▸ ISTRUZIONI DI LAVORO:
**1)** Nella biografia di Nunzio Sulprizio, che mestiere faceva suo padre Domenico?
**2)** Scrivi il seguito della biografia di Nunzio Sulprizio, riprendendo subito dopo la sua ultima frase.

▸ ESTRATTO SELEZIONATO:
++++
MODELLI DI VITA
Vero angelo del dolore e dell’amore
dal Numero 49 del 13 dicembre 2015
di Paolo Risso

Se Nunzio, vissuto solo nel dolore fin dalla più tenera età, ha saputo dare senso e bellezza alla sua giovinezza grazie all’incontro con Gesù, creduto, amato e vissuto, perché i giovani d’oggi, pur nelle vicende dolorose in cui si trovano a vivere, non possono fare della loro vita un capolavoro di amore e santità?

A circa 550 metri sul livello del mare, sulle pendici del monte Picca, si distende, come a ondate sullo sperone roccioso, il borgo di Pescosansonesco, in provincia di Pescara. Lì, dai giovani sposi Domenico Sulprizio, calzolaio, e Rosa Luciani, filatrice, il 13 aprile 1817, domenica “in albis”, nacque un bambino, che battezzato prima del tramonto del medesimo giorno, fu chiamato Nunzio.
A tre anni, i suoi genitori lo portarono al Vescovo di Sulmona, Mons. Francesco Tiberi, in visita pastorale nel vicino paese di Popoli, perché fosse cresimato: era il 6 maggio 1820, l’unica data lieta della sua fanciullezza, perché in seguito non avrà che da soffrire.

Orfano e sfruttato

Nell’agosto dello stesso anno, muore papà Domenico a soli 26 anni. Circa due anni dopo, mamma Rosa si risposa anche per trovare un sostegno economico, ma il patrigno tratta il piccolo Nunzio con asprezza e severità. Lui si lega molto alla mamma e alla nonna materna. Comincia a frequentare la scuola, una specie di “giardino d’infanzia”, aperto dal Sacerdote Don Fabiis nel paese della nuova residenza, Corvara.
++++
▸ INFORMAZIONI FORNITE:
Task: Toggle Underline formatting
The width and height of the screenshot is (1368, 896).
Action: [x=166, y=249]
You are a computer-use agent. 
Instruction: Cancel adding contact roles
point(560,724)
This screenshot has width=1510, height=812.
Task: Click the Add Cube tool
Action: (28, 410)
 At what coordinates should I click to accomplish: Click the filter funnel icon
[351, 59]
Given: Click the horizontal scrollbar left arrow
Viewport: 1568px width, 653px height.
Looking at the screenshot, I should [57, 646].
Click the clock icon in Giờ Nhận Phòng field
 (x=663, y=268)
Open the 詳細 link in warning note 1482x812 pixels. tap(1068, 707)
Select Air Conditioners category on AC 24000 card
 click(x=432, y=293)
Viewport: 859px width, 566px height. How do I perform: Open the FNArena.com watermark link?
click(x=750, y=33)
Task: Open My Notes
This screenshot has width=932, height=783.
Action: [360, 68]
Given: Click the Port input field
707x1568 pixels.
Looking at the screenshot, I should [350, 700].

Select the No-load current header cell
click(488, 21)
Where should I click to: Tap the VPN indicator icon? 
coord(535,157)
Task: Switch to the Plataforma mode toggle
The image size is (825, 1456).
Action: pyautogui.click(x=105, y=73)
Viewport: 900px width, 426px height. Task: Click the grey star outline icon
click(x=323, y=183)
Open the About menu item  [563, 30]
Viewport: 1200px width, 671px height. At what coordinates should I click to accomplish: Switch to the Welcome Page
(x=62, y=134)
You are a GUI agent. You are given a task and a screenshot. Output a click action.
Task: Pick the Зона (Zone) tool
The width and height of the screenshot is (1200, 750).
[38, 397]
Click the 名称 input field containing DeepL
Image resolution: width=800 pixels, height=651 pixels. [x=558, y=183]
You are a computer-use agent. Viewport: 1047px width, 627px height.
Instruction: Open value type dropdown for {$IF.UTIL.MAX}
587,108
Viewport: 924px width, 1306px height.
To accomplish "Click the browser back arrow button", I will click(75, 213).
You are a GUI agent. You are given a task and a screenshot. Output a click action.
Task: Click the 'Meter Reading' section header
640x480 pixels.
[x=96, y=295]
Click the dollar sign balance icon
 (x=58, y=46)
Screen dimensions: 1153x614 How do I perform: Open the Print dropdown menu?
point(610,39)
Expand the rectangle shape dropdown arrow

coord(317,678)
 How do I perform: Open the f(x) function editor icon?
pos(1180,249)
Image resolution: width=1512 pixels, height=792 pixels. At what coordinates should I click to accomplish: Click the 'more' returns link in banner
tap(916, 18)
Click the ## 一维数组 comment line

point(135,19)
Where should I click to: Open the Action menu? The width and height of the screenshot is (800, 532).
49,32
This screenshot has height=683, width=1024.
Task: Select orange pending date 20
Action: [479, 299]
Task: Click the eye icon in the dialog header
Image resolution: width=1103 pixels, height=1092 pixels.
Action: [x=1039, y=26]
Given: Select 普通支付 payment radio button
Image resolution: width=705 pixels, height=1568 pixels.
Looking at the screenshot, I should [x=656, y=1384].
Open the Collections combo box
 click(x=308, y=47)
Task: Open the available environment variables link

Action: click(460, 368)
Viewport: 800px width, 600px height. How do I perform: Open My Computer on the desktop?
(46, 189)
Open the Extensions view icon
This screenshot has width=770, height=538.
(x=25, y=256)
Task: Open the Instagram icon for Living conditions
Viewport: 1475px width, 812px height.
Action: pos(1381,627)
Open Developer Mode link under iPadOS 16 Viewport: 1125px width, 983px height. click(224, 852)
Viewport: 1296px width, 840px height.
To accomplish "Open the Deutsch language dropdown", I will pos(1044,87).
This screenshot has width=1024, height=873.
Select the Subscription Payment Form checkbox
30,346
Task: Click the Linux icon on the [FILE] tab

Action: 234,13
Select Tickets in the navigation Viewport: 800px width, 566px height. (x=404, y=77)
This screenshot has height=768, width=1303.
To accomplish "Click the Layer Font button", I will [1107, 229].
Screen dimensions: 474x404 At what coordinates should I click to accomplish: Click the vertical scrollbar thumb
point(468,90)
++++
▸ RISPOSTE:
**1)** Faceva il calzolaio.

**2)**
Sono per Nunzio le ore più serene della sua vita: impara a conoscere Gesù, il Figlio di Dio fatto uomo e morto in croce in espiazione del peccato del mondo, comincia a pregare, a seguire gli esempi di Gesù e dei Santi, che il buon Prete e maestro gli insegna. Gioca, socievole e aperto con i piccoli amici. Comincia ad imparare a leggere e a scrivere.
Ma il 5 marzo 1823 muore la mamma: Nunzio ha solo sei anni e la nonna materna Rosaria Luciani lo ospita in casa e si prende cura di lui. È analfabeta, la nonna, ma ha fede e bontà grandissime. Nonna e nipotino camminano sempre insieme: insieme a pregare, alla Messa, nei piccoli lavori domestici. Il bambino frequenta la scuola istituita da Don Fantacci, per i fanciulli più poveri, e lì cresce, in sapienza e virtù: è un puro di cuore che si delizia a servire la Messa, a far visita a Gesù Eucaristico nel Tabernacolo, molto spesso. Ha dentro un orrore sempre più grande del peccato e un desiderio sempre più intenso di rassomigliare al Signore Gesù.
Quando ha appena 9 anni, il 4 aprile 1926 gli muore la nonna. Nunzio ormai è solo al mondo ed è per lui l’inizio di una lunga via dolorosa che lo configurerà sempre più a Gesù Crocifisso.
Solo al mondo, è accolto in casa, come garzone, dallo zio Domenico Luciani, detto “Mingo”, il quale subito lo toglie dalla scuola e lo “chiude” nella sua bottega di fabbro ferraio, impegnandolo nei lavori più duri, senza alcun riguardo all’età e alle più elementari necessità di vita. Spesso lo tratta male, lasciandolo anche senza cibo, quando a lui sembra che non faccia ciò che gli è richiesto. Lo manda a far commissioni, senza curarsi né delle distanze né dei materiali da trasportare né degli incontri buoni o cattivi che possa fare. Allo sbaraglio sotto sole, pioggia, neve, vestito sempre allo stesso modo. Non gli sono risparmiate neppure le percosse, “condite” da parolacce e bestemmie.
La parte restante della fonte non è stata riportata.